Photo by Odd Andersen/AFP/Getty Images

Of all the #sochiproblems, real and fictional, afflicting these Olympic Games, the most easily anticipated one was the weather. Way back in 2010, Boris Nemtsov, former deputy prime minister-turned-opposition leader and a Sochi native, told me:

In all of Russian history, I can think of only one example as crazy as this. After he visited Iowa, Khrushchev, told farmers around Murmansk, above the Arctic Circle, to grow corn in the frozen tundra. Putin is now repeating Khrushchev’s experience.

He has found one of the only places in Russia where there is no snow in the winter. He has decided to build these ice rinks in the warmest part of the warmest region. Sochi is subtropical. There is no tradition of skating or hockey there. In Sochi, we prefer football, and volleyball, and swimming. 

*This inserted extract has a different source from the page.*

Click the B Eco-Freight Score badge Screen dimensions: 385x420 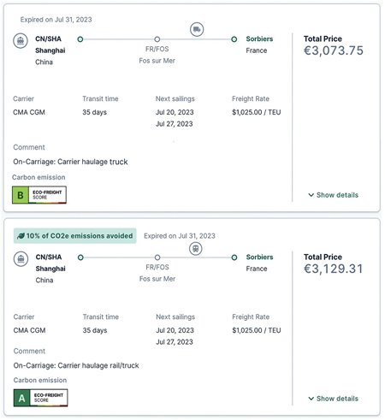click(39, 195)
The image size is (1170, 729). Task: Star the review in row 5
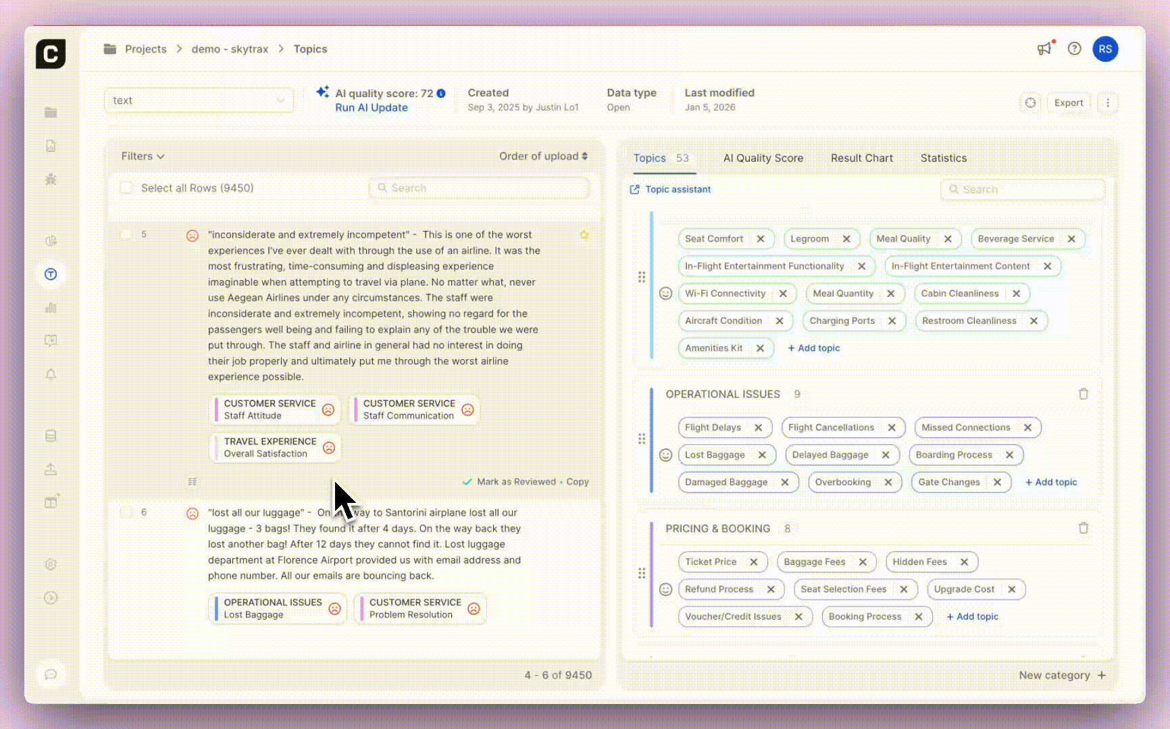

Not surprisingly, the weather conditions have been a bit of an issue in Sochi, where it hit a high of 61 degrees Fahrenheit today.

Things are colder up in the nearby mountains where the ski events are taking place, but McClatchy reports that officials have still been forced to go with “plan B”: They “broke out snow stored from last winter” and “applied it to courses that needed it at the mountain venues in Krasnaya Polyana.” The decision may have been prompted by a number of complaints over the last few days about slush on the snowboard halfpipe. The course was reportedly in much better shape last night.

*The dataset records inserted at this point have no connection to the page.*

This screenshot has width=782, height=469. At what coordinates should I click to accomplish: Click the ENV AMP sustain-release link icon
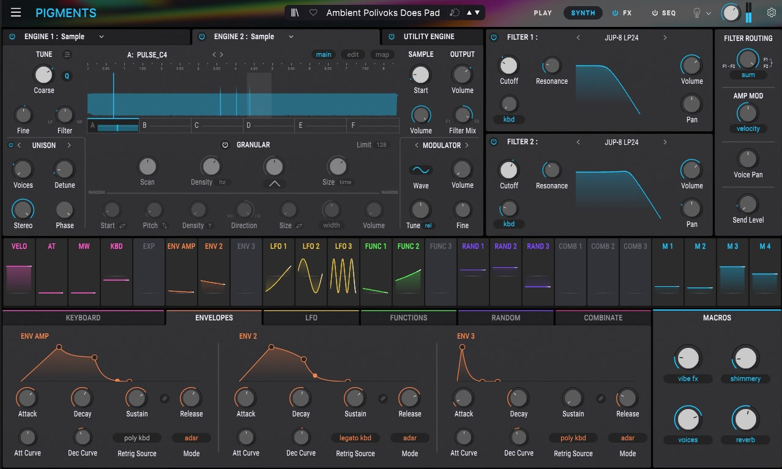(164, 398)
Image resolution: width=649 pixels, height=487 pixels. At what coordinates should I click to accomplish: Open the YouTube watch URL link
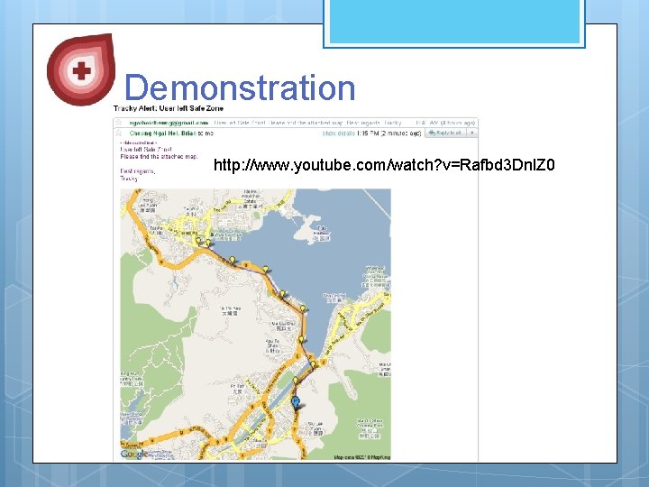click(x=384, y=165)

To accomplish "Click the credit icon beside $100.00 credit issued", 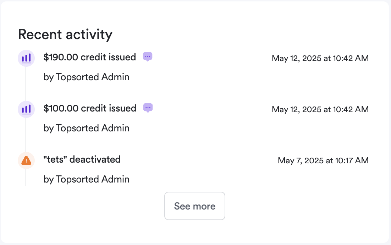I will [26, 109].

How, exactly, do you “store” snow? According to Popular Science, “In 2013, workers pushed about 28 million cubic feet of artificial and natural snow into massive piles and covered it with thick reflective blankets to reduce melting. Snow from these reserves, located high in the Caucasus Mountains, can be transported down to the ski jump as needed.”

It may be easy to chalk the situation up to Putin and the IOC’s folly in holding the Winter Olympics in Sochi, but these games may also be a sign of things to come for the Winter Olympics in an era of global warming.

Over the weekend, the New York Times featured an extremely depressing article by Porter Fox on the “end of snow.” Fox wrote that according to climatologist Daniel Scott, “of the 19 cities that have hosted the Winter Olympics, as few as 10 might be cold enough by midcentury to host them again. By 2100, that number shrinks to 6.” In the Northeastern United States, “more than half of the 103 ski resorts may no longer be viable in 30 years.”

If that’s true, many of the Winter Olympics of the future may look quite a bit more like Sochi, with snow reserves, questionable conditions, and balmy weather—even those not held in summer resorts.